Le brillant commentaire de Rachi a attiré mon attention. Il décide
d'associer les princes aux maîtres égyptiens : "Ils étaient les officiers
supérieurs en Égypte, et ils ont été battus à cause d'eux". Ces princes
n'étaient pas de la noblesse, et ne devaient pas leur travail à des liens
familiaux ou au favoritisme. Ces hommes étaient en Égypte, parmi leurs
frères souffrants, et ils avaient été battus lorsqu'ils avaient essayé de
défendre les esclaves qui n'avaient pas accompli leur quota de travail
quotidien prévu. Ils portaient sur leurs épaules la douleur de toute la
nation, et ainsi, ils ont gagné le droit de mener leur peuple à travers le
désert. Cette interprétation donne une autre connotation au mot "nassi"
(prince).
La nation d'Israël s'est mise en route pour un voyage en Terre d'Israël, et
la Torah veut nous montrer qui étaient ces princes. Le jour de
l’inauguration du Mishkan, chacun d'entre eux souhaite offrir des sacrifices
pour expier les péchés de leurs tribus, et pour que les tribus puissent
persévérer. Ils étaient entièrement absorbés par leur préoccupation pour
les hommes de leur tribu, et ce sont eux qui les conduiraient sur le chemin.

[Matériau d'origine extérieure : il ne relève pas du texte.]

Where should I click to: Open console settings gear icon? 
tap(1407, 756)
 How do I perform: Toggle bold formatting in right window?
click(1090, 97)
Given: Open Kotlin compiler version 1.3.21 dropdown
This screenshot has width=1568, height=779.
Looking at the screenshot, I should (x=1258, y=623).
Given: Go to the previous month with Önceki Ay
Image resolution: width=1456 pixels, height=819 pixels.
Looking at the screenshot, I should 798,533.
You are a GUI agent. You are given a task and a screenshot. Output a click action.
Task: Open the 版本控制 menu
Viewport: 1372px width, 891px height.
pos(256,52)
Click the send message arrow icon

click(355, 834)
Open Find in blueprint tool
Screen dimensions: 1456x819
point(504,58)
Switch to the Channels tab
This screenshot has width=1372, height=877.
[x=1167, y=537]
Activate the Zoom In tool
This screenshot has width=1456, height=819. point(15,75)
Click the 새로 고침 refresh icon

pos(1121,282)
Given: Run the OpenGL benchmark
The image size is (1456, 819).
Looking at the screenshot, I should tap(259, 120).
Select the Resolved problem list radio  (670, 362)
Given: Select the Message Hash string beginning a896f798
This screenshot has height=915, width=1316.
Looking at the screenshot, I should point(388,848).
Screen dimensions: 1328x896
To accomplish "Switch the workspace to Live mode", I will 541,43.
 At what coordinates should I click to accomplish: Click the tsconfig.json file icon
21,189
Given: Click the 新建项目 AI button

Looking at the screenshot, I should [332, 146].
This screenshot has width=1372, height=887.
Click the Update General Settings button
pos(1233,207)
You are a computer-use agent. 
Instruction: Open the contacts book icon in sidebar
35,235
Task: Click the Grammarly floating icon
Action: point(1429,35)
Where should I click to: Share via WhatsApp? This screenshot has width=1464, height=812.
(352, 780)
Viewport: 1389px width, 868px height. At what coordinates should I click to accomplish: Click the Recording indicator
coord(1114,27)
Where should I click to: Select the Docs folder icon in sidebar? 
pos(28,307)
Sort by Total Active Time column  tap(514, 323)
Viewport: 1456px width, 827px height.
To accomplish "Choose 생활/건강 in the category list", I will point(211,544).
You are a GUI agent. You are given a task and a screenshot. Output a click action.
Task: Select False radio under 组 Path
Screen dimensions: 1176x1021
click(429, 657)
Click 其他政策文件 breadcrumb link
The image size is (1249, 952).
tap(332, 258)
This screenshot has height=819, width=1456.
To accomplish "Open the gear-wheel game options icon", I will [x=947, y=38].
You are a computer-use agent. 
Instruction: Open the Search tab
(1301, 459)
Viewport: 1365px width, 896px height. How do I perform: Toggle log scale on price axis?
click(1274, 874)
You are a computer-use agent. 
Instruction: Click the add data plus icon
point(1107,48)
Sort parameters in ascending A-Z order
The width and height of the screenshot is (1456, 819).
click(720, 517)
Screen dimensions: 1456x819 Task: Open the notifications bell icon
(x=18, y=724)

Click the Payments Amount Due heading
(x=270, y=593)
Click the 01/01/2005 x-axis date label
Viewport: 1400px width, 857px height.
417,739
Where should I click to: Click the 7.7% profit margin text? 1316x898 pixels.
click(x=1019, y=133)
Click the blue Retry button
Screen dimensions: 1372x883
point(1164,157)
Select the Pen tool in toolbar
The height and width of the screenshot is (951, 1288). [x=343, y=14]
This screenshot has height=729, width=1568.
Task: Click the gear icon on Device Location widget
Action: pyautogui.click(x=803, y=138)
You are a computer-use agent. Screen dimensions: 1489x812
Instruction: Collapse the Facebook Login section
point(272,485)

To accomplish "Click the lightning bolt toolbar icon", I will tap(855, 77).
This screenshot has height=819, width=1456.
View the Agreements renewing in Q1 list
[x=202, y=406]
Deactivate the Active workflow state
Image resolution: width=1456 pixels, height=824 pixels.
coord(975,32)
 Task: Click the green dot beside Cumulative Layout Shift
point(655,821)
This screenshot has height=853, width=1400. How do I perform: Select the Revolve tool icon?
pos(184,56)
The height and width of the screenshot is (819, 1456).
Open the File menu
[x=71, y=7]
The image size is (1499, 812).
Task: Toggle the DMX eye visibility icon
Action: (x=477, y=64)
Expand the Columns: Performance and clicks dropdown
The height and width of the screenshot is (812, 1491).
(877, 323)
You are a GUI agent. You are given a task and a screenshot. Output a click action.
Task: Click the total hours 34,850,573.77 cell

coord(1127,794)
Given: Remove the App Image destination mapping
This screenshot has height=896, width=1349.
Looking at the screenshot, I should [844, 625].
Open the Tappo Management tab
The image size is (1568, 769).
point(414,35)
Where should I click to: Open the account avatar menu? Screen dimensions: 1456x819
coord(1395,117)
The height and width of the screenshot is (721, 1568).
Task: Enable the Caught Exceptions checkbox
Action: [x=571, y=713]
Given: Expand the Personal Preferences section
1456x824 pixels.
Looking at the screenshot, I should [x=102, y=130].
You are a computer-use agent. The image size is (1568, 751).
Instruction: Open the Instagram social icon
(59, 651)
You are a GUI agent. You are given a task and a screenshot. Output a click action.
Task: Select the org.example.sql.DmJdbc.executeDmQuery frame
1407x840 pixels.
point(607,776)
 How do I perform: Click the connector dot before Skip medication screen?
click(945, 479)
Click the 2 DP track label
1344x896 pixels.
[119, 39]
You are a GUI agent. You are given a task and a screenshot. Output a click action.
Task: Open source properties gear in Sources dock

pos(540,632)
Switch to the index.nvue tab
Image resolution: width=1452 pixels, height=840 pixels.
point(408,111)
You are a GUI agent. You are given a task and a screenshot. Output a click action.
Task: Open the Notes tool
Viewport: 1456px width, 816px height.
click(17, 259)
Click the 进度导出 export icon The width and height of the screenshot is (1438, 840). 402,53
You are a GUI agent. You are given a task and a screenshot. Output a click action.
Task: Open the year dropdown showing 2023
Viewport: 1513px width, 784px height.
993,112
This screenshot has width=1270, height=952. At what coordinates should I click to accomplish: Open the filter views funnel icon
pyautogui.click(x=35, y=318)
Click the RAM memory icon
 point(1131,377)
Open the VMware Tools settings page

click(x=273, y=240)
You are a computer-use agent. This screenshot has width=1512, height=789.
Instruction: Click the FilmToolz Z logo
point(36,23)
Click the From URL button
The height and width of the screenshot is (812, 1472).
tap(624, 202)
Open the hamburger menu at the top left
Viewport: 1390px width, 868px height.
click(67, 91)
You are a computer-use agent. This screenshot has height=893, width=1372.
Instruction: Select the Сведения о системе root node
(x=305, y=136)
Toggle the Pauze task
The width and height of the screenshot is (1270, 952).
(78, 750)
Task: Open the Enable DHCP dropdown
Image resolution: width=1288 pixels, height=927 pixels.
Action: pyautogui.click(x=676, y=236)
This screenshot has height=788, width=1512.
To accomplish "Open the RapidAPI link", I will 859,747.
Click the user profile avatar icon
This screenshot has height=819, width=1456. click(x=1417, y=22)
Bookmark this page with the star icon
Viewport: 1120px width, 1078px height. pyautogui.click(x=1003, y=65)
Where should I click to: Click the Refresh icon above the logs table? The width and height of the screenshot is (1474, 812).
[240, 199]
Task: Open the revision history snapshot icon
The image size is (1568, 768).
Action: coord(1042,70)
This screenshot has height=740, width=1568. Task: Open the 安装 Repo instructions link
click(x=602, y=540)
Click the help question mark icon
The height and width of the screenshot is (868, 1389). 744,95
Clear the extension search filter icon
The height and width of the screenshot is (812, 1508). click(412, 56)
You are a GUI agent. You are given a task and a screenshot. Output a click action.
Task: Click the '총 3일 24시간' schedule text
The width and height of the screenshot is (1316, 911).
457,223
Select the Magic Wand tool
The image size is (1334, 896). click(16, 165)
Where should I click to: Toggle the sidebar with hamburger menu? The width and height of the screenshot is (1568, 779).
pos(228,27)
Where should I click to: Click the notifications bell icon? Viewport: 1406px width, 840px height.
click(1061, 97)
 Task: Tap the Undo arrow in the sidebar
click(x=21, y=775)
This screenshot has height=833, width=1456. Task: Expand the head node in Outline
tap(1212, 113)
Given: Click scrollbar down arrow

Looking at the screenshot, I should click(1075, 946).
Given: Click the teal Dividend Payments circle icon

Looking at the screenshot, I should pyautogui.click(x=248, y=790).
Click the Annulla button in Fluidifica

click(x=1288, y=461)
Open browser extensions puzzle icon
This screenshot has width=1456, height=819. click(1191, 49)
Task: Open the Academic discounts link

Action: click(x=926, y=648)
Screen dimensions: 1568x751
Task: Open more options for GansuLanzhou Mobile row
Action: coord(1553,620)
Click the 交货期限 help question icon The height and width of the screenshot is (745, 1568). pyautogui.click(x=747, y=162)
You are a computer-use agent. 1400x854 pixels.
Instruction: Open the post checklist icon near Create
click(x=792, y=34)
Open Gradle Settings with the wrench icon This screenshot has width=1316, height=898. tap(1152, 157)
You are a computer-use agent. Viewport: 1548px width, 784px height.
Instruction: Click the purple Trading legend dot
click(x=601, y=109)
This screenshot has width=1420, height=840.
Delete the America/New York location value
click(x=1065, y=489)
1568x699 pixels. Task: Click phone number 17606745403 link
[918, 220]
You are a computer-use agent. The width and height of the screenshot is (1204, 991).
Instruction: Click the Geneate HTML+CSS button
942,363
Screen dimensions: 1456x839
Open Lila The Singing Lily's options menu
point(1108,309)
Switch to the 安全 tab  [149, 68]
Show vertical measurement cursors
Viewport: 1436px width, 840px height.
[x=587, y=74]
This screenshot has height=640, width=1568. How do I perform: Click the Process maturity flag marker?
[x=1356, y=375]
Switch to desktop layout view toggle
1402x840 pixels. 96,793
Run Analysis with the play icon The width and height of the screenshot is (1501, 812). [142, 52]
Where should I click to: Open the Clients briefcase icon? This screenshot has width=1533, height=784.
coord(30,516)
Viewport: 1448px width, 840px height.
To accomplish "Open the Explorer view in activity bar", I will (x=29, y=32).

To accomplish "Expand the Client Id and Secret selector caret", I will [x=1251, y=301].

Sémantiquement, il est plus logique de placer le chapitre traitant
des sacrifices aux côtés des autres activités entourant la
consécration du Mishkan, plutôt que juste avant que la nation ne
commence son voyage dans le désert.
Deux mots peuvent désigner un leader : roch (tête) et nassi
(prince). Un roch est le chef qui dirige avec son esprit et sa raison.
Un nassi, en revanche, est autre chose. Un nassi porte un peuple
sur ses épaules, ressent sa douleur, trouve des remèdes à sa
douleur et répond à ses besoins.
C'est peut-être pour cette raison qu'on les appelle aussi "les chefs des
maisons de leurs pères". Ils considéraient chaque membre de la tribu
comme leurs propres enfants.
Un prince tribal n'est pas un travail paisible. C'est le rôle destiné à ceux
qui sentent que ce travail est un moyen pour eux d'être à la hauteur de
leurs responsabilités envers leurs tribus. Ces tribus se rendent en Terre
d'Israël, où elles devront résister à des épreuves aussi complexes. Il est
d'une importance vitale pour nous de pouvoir faire confiance à nos
dirigeants, et soyez assurés qu'ils ont fait de nos préoccupations
leur première priorité. Ils doivent être prêts à être battus pour notre
compte et à sacrifier des animaux en notre nom, et si tout cela est vrai, ils
nous mèneront sûrement sur le chemin de la sécurité vers notre patrie.